The Hîrdawar cut his captain’s reply. It mattered not, for he knew what that would be. “Gil-galad, come. You should hear what she has to say.”

Exchanging rueful shrugs, they walked back to the group surrounding the Hîrdawar. A path opened before them as a sudden silence blanketed the concurrence.

“Speak your mind, Deriel, “the Hîrdawar prompted. Ereinion felt the measuring glance the tall elleth who stood with the Hîrdawar cast him and nodded his most encouraging smile. “Trust me,” the Hîrdawar added. “He is one of the Eglain.” The familiar warmth he felt every time he was acknowledged as one of Círdan’s people did not prevent him from noticing the incredulous expression on the elleth’s face.
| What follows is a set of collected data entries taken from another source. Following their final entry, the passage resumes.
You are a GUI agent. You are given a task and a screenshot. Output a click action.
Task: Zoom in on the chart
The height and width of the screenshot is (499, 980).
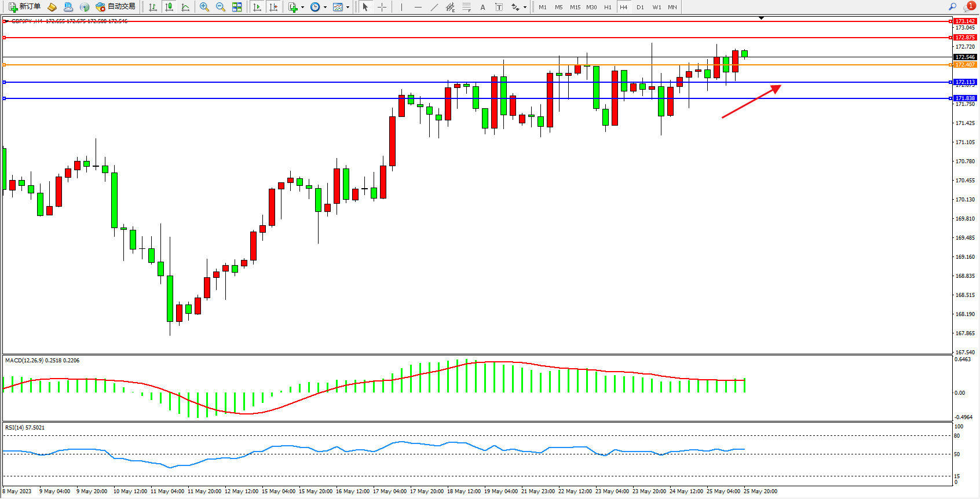204,7
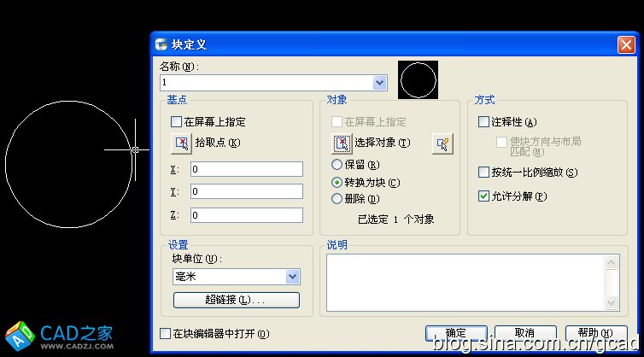Screen dimensions: 644x357
Task: Select the 删除 radio button
Action: pos(337,199)
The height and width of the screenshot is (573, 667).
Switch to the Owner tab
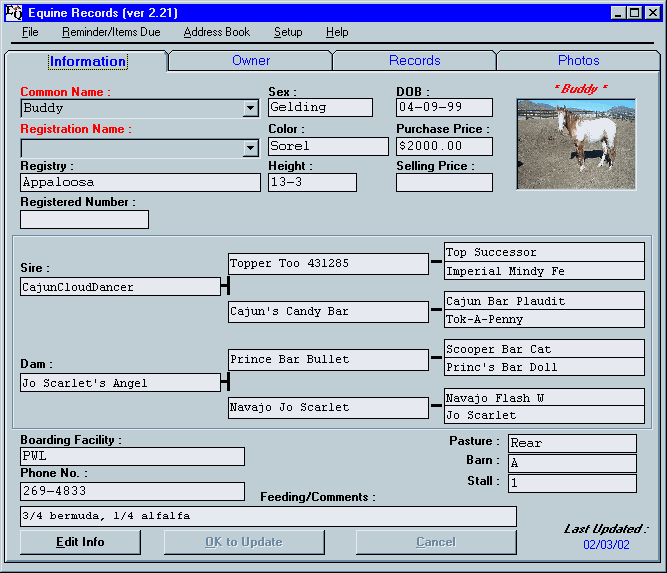[x=251, y=61]
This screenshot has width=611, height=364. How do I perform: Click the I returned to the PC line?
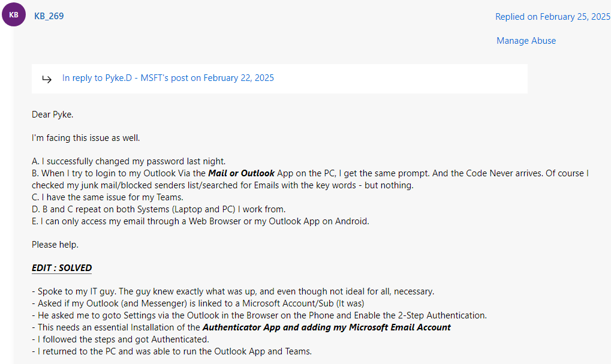tap(172, 351)
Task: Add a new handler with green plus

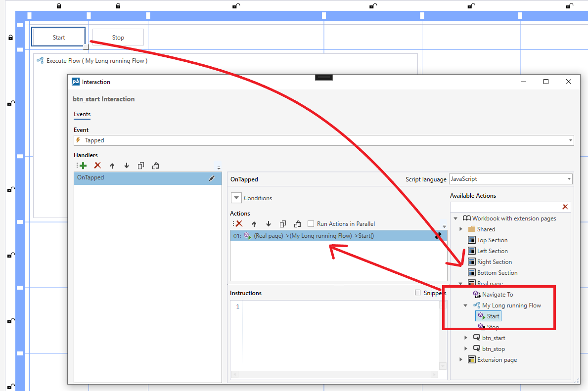Action: pos(83,166)

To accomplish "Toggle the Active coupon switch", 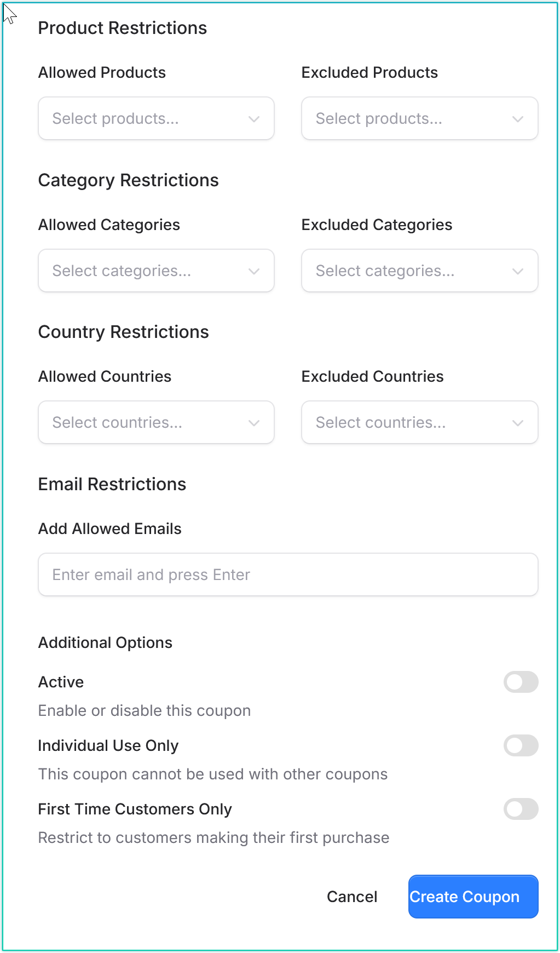I will [x=521, y=682].
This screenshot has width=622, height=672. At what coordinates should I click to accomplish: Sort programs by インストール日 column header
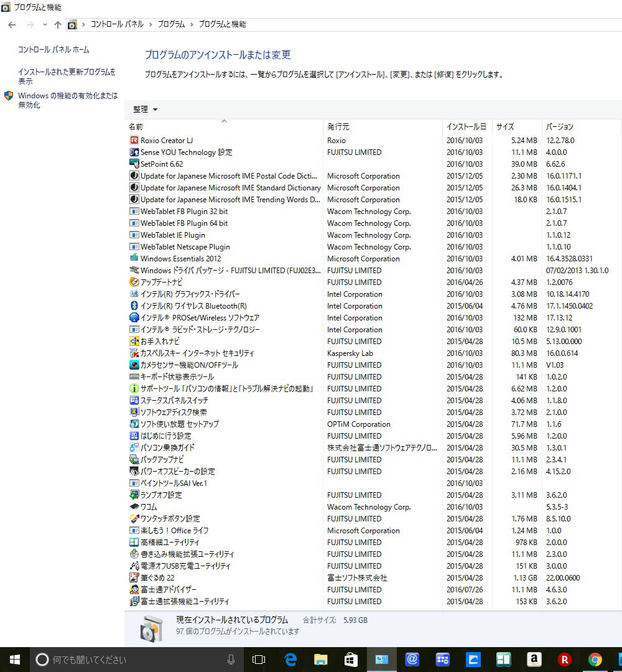[467, 126]
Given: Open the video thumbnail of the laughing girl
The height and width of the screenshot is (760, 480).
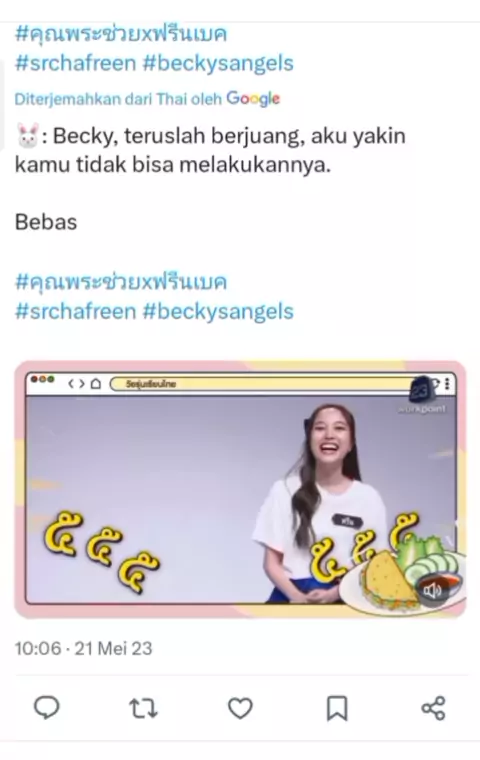Looking at the screenshot, I should click(x=240, y=489).
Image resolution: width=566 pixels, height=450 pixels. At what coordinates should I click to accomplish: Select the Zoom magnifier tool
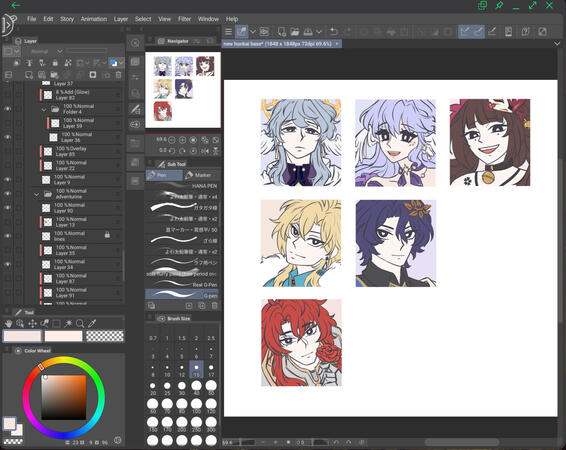tap(80, 323)
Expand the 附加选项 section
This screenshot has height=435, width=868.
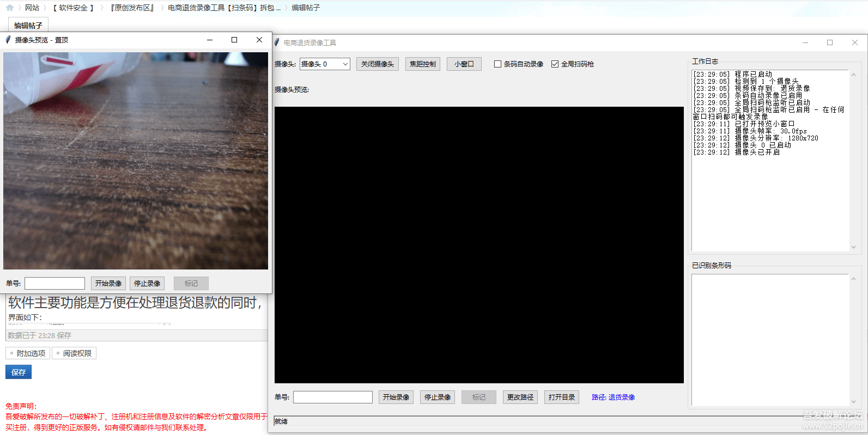click(28, 353)
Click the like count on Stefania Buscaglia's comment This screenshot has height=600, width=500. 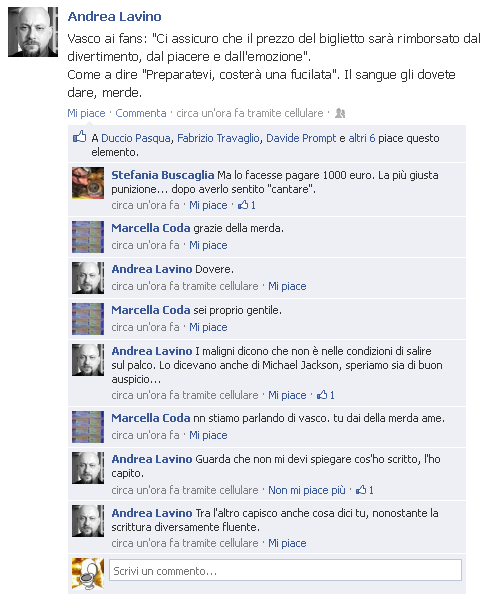(247, 205)
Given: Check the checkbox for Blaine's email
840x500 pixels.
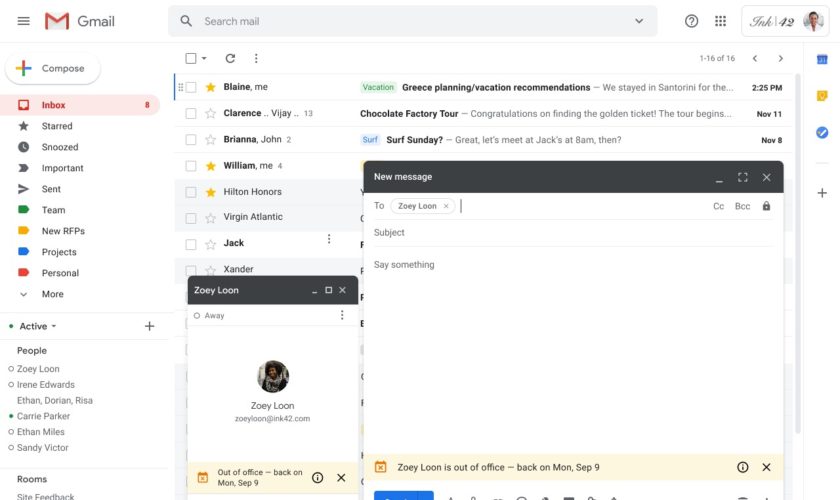Looking at the screenshot, I should pyautogui.click(x=191, y=88).
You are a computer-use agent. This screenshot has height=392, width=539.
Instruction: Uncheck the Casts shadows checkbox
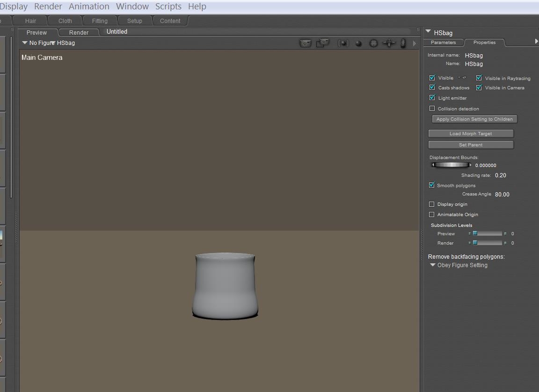(x=432, y=87)
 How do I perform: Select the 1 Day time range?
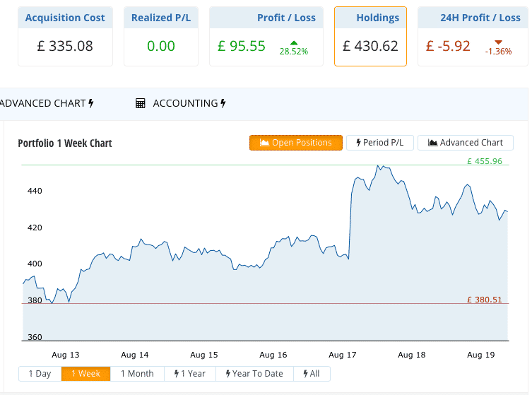coord(40,374)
“I trust you, Hîrdawar. Well-met, stranger,” she said at last, fixing him in her keen grey gaze. “We hail from the wooded valleys beyond the mountains, many days to the south,” she began in a voice that was stern and low. Fleetingly, Ereinion wondered if she had been the one doing the wailing before. “We now flee two evils preying upon us for some time. A darkness with no name arises whenever the east wind sweeps, that spreads everywhere; it rots trees, sends wild creatures from the clearings they have inhabited for ennin, taints our waters. And our people are sick, too, stepping up and wandering away prey to an unquenchable desire for the westernmost shores. Whether these two ailments are related, I know not. We,” she added in strangled despair, waiving around to her travel companions, “we know not, for we are not wise in the ways of such Elven lore as it is said was passed down by the ones who came from the West. But we listen, to the trees and the birds, who carry the messages from the wandering companies, and so we have learnt of a city by the sea, where our kin find comfort, and safe passage beyond the waters to a place where their longing is healed… Do you know, perchance, of such city?”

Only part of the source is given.